TASK STATEMENT:
Reproduce the rows from the one containing "This screenshot has width=1535, height=784." through the last row, requests included, rescaling each coordinate in the answers by 2.2 and rounding to whole numbers with halves rounded up. Leave all numbers in the requests unchanged.

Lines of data
START

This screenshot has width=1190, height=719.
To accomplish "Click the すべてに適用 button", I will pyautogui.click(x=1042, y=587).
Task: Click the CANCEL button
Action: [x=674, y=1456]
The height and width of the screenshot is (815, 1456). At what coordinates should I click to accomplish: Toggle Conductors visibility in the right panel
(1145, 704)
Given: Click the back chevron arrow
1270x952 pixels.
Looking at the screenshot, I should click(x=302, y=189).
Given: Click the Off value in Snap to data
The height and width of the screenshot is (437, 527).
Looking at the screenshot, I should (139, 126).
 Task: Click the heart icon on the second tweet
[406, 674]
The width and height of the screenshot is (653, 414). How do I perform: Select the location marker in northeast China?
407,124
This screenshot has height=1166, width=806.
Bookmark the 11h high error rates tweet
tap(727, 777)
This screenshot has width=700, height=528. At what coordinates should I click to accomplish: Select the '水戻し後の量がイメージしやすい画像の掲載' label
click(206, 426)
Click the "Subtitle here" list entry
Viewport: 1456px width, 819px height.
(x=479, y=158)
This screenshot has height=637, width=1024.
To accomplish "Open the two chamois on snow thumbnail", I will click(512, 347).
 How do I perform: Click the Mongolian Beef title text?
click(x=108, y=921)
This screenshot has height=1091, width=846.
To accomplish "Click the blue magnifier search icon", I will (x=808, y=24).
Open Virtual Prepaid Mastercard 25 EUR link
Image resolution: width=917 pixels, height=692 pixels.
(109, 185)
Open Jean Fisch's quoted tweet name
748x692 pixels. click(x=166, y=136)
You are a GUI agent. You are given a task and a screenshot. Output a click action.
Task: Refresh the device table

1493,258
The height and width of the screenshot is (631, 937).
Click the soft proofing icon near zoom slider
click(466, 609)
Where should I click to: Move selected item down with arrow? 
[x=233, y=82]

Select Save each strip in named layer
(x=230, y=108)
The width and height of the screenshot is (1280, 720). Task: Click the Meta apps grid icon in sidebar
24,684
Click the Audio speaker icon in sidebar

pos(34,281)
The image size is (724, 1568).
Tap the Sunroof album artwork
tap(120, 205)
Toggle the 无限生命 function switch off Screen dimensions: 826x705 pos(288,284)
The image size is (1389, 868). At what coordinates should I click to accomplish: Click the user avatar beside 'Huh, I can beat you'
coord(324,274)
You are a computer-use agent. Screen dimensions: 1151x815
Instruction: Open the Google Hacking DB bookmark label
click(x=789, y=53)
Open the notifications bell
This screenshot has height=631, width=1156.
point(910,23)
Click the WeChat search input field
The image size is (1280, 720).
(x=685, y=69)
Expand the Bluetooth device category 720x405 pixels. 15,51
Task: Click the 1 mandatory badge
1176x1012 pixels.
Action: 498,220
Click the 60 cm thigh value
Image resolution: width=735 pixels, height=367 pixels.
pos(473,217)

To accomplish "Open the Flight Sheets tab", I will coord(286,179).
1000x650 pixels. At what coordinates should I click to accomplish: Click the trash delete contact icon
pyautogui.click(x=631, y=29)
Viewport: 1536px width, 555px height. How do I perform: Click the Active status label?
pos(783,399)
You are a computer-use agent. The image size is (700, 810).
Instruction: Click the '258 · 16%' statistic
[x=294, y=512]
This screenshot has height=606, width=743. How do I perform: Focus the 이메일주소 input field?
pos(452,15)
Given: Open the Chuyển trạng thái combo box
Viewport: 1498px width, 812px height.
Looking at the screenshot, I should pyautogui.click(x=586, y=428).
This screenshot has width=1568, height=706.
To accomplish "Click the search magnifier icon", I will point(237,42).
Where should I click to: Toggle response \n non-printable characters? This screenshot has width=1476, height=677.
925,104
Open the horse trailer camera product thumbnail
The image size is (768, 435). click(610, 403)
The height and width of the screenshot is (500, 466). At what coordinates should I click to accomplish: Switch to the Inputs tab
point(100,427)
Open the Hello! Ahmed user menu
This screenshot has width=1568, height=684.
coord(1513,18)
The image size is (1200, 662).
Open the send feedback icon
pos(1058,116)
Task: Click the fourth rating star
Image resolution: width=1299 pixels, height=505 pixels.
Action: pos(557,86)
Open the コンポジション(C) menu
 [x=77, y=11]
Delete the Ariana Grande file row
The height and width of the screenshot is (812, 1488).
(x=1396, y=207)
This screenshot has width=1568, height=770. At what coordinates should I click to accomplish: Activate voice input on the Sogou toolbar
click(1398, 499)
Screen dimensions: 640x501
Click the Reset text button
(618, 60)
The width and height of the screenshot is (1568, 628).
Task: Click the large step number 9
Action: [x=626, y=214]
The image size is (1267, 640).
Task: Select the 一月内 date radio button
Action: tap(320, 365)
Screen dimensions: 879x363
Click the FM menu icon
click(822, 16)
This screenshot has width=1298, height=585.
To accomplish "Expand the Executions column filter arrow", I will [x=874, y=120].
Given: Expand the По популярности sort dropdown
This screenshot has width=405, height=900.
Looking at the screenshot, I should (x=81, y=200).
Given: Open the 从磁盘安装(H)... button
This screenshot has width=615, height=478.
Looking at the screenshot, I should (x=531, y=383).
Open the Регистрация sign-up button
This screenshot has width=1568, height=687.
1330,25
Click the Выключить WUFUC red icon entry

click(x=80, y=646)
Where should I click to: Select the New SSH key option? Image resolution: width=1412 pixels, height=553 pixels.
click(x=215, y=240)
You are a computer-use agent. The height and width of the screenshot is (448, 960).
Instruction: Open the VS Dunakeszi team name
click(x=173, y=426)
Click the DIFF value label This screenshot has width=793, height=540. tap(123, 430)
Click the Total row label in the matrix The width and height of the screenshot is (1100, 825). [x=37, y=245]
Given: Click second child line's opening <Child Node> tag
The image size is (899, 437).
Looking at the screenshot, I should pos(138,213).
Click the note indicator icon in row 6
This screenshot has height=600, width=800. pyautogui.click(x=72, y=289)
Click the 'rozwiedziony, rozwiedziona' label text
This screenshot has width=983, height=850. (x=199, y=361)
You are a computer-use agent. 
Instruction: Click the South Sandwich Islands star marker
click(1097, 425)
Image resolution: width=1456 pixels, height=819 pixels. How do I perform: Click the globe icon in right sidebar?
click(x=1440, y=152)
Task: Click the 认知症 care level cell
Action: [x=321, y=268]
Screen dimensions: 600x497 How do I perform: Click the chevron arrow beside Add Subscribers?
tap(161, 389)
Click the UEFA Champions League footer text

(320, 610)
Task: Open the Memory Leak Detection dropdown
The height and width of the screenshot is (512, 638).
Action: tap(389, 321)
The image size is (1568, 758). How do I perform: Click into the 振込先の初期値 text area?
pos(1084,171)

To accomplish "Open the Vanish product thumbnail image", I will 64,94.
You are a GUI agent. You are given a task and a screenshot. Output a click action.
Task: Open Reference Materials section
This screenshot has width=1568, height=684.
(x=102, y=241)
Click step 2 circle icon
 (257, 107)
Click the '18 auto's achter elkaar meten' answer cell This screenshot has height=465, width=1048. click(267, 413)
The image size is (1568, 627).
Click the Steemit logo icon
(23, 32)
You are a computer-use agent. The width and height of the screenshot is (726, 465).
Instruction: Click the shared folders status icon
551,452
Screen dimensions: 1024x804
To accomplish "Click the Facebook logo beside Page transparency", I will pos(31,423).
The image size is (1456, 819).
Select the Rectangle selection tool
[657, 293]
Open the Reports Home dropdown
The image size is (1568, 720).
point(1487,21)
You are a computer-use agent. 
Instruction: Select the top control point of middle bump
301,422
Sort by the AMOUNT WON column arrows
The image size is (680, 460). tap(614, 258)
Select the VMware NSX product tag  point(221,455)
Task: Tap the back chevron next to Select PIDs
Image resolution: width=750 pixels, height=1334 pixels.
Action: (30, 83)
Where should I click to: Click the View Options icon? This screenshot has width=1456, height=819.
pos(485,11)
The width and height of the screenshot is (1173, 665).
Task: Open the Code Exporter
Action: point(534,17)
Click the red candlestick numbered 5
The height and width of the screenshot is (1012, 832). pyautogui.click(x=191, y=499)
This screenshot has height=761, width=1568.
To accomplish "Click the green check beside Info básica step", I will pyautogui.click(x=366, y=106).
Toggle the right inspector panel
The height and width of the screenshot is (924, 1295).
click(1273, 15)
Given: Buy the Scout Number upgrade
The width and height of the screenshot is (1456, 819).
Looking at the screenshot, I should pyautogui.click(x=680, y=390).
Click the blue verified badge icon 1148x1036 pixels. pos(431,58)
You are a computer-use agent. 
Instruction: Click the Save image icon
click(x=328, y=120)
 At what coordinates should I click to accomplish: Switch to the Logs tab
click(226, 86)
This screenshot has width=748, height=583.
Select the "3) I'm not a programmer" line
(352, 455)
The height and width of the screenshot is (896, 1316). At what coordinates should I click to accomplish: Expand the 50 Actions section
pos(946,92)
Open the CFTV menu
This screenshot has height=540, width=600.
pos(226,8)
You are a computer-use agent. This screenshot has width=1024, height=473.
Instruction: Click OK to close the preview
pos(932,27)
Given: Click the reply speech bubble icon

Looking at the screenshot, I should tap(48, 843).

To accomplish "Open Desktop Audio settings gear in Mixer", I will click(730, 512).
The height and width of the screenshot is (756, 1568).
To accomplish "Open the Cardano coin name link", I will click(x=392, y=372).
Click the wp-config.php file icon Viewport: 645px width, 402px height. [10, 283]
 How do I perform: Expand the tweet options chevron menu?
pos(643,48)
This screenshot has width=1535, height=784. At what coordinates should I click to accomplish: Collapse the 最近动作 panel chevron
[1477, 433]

END

ANSWER FOR THE TASK:
This screenshot has width=1535, height=784. At what coordinates should I click to accomplish: Collapse the 最近动作 panel chevron
[3249, 953]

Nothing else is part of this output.